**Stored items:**
——————————
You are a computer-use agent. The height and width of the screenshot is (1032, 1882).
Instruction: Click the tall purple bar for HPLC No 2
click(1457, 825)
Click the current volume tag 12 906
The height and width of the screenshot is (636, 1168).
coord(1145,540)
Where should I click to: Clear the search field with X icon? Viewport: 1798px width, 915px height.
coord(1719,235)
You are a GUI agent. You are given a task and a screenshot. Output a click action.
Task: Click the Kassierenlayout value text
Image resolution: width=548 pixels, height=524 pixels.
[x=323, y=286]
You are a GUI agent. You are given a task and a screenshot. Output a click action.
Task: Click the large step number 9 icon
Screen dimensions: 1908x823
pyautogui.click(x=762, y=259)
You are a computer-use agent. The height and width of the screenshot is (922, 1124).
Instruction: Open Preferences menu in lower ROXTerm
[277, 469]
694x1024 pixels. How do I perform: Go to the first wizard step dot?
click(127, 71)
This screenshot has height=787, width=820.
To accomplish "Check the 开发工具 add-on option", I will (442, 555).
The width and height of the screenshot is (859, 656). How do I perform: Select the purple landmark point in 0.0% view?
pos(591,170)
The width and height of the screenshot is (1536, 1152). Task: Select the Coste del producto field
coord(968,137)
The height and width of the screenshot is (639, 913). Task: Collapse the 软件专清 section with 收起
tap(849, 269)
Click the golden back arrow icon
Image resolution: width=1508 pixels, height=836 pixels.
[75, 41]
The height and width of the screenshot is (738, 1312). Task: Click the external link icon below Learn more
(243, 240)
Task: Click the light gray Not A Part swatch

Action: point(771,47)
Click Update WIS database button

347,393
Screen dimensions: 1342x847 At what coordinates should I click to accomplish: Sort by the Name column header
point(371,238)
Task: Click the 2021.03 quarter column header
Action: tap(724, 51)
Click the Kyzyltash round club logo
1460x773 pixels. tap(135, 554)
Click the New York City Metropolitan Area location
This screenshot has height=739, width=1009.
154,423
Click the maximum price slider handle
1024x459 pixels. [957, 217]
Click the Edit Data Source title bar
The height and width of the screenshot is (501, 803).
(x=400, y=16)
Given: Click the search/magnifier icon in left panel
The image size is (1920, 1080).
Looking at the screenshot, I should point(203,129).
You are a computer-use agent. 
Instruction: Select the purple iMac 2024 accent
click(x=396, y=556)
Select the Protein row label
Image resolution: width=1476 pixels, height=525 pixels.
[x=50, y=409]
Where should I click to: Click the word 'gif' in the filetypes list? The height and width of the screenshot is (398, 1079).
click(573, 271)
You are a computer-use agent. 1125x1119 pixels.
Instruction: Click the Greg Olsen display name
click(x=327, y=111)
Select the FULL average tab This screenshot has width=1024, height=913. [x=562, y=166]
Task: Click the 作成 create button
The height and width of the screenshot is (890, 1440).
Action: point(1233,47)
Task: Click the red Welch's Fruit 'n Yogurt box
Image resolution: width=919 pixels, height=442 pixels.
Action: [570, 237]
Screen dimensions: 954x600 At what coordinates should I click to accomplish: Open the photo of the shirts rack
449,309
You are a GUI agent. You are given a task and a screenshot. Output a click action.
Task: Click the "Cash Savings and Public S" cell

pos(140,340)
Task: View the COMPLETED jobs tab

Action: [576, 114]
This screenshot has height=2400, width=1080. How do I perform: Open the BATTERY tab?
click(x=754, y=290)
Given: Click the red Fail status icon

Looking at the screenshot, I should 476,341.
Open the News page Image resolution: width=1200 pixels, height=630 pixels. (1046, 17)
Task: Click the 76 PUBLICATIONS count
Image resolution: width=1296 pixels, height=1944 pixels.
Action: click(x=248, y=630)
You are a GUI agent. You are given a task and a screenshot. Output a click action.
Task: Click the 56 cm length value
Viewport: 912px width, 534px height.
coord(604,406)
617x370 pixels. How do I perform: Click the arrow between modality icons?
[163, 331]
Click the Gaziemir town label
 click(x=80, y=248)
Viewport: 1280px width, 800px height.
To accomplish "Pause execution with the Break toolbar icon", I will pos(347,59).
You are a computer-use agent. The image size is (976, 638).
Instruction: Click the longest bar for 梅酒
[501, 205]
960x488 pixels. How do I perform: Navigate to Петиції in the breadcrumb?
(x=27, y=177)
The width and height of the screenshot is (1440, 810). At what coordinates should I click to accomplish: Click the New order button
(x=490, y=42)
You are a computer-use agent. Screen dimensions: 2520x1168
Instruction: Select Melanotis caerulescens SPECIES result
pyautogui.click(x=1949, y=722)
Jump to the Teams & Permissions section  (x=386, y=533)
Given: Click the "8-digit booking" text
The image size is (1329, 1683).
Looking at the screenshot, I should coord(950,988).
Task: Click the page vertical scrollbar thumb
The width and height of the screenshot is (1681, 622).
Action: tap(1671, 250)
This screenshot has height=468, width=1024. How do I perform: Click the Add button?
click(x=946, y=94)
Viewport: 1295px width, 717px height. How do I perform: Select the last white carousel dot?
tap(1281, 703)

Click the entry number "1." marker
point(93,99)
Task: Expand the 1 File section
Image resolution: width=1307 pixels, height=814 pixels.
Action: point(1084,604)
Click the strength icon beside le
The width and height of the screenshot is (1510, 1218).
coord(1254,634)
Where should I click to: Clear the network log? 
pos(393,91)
——————————
**Problem to solve:** Line by line, reproduce the records above exactly.

**Response to this exercise:**
You are a computer-use agent. The height and width of the screenshot is (1032, 1882).
Instruction: Click the tall purple bar for HPLC No 2
click(1457, 825)
Click the current volume tag 12 906
The height and width of the screenshot is (636, 1168).
coord(1145,540)
Where should I click to: Clear the search field with X icon? Viewport: 1798px width, 915px height.
coord(1719,235)
You are a GUI agent. You are given a task and a screenshot. Output a click action.
Task: Click the Kassierenlayout value text
Image resolution: width=548 pixels, height=524 pixels.
[x=323, y=286]
You are a GUI agent. You are given a task and a screenshot. Output a click action.
Task: Click the large step number 9 icon
Screen dimensions: 1908x823
pyautogui.click(x=762, y=259)
You are a computer-use agent. The height and width of the screenshot is (922, 1124).
Instruction: Open Preferences menu in lower ROXTerm
[277, 469]
694x1024 pixels. How do I perform: Go to the first wizard step dot?
click(127, 71)
This screenshot has height=787, width=820.
To accomplish "Check the 开发工具 add-on option", I will (442, 555).
The width and height of the screenshot is (859, 656). How do I perform: Select the purple landmark point in 0.0% view?
pos(591,170)
The width and height of the screenshot is (1536, 1152). Task: Select the Coste del producto field
coord(968,137)
The height and width of the screenshot is (639, 913). Task: Collapse the 软件专清 section with 收起
tap(849, 269)
Click the golden back arrow icon
Image resolution: width=1508 pixels, height=836 pixels.
[75, 41]
The height and width of the screenshot is (738, 1312). Task: Click the external link icon below Learn more
(243, 240)
Task: Click the light gray Not A Part swatch

Action: point(771,47)
Click Update WIS database button

347,393
Screen dimensions: 1342x847 At what coordinates should I click to accomplish: Sort by the Name column header
point(371,238)
Task: Click the 2021.03 quarter column header
Action: tap(724, 51)
Click the Kyzyltash round club logo
1460x773 pixels. tap(135, 554)
Click the New York City Metropolitan Area location
This screenshot has height=739, width=1009.
154,423
Click the maximum price slider handle
1024x459 pixels. [957, 217]
Click the Edit Data Source title bar
The height and width of the screenshot is (501, 803).
(x=400, y=16)
Given: Click the search/magnifier icon in left panel
The image size is (1920, 1080).
Looking at the screenshot, I should point(203,129).
You are a computer-use agent. 
Instruction: Select the purple iMac 2024 accent
click(x=396, y=556)
Select the Protein row label
Image resolution: width=1476 pixels, height=525 pixels.
[x=50, y=409]
Where should I click to: Click the word 'gif' in the filetypes list? The height and width of the screenshot is (398, 1079).
click(573, 271)
You are a computer-use agent. 1125x1119 pixels.
Instruction: Click the Greg Olsen display name
click(x=327, y=111)
Select the FULL average tab This screenshot has width=1024, height=913. [x=562, y=166]
Task: Click the 作成 create button
The height and width of the screenshot is (890, 1440).
Action: point(1233,47)
Task: Click the red Welch's Fruit 'n Yogurt box
Image resolution: width=919 pixels, height=442 pixels.
Action: [570, 237]
Screen dimensions: 954x600 At what coordinates should I click to accomplish: Open the photo of the shirts rack
449,309
You are a GUI agent. You are given a task and a screenshot. Output a click action.
Task: Click the "Cash Savings and Public S" cell

pos(140,340)
Task: View the COMPLETED jobs tab

Action: [576, 114]
This screenshot has height=2400, width=1080. How do I perform: Open the BATTERY tab?
click(x=754, y=290)
Given: Click the red Fail status icon

Looking at the screenshot, I should 476,341.
Open the News page Image resolution: width=1200 pixels, height=630 pixels. (1046, 17)
Task: Click the 76 PUBLICATIONS count
Image resolution: width=1296 pixels, height=1944 pixels.
Action: click(x=248, y=630)
You are a GUI agent. You are given a task and a screenshot. Output a click action.
Task: Click the 56 cm length value
Viewport: 912px width, 534px height.
coord(604,406)
617x370 pixels. How do I perform: Click the arrow between modality icons?
[163, 331]
Click the Gaziemir town label
 click(x=80, y=248)
Viewport: 1280px width, 800px height.
To accomplish "Pause execution with the Break toolbar icon", I will pos(347,59).
You are a computer-use agent. The image size is (976, 638).
Instruction: Click the longest bar for 梅酒
[501, 205]
960x488 pixels. How do I perform: Navigate to Петиції in the breadcrumb?
(x=27, y=177)
The width and height of the screenshot is (1440, 810). At what coordinates should I click to accomplish: Click the New order button
(x=490, y=42)
You are a computer-use agent. Screen dimensions: 2520x1168
Instruction: Select Melanotis caerulescens SPECIES result
pyautogui.click(x=1949, y=722)
Jump to the Teams & Permissions section  (x=386, y=533)
Given: Click the "8-digit booking" text
The image size is (1329, 1683).
Looking at the screenshot, I should coord(950,988).
Task: Click the page vertical scrollbar thumb
The width and height of the screenshot is (1681, 622).
Action: tap(1671, 250)
This screenshot has height=468, width=1024. How do I perform: Click the Add button?
click(x=946, y=94)
Viewport: 1295px width, 717px height. How do I perform: Select the last white carousel dot?
tap(1281, 703)

Click the entry number "1." marker
point(93,99)
Task: Expand the 1 File section
Image resolution: width=1307 pixels, height=814 pixels.
Action: point(1084,604)
Click the strength icon beside le
The width and height of the screenshot is (1510, 1218).
coord(1254,634)
Where should I click to: Clear the network log? 
pos(393,91)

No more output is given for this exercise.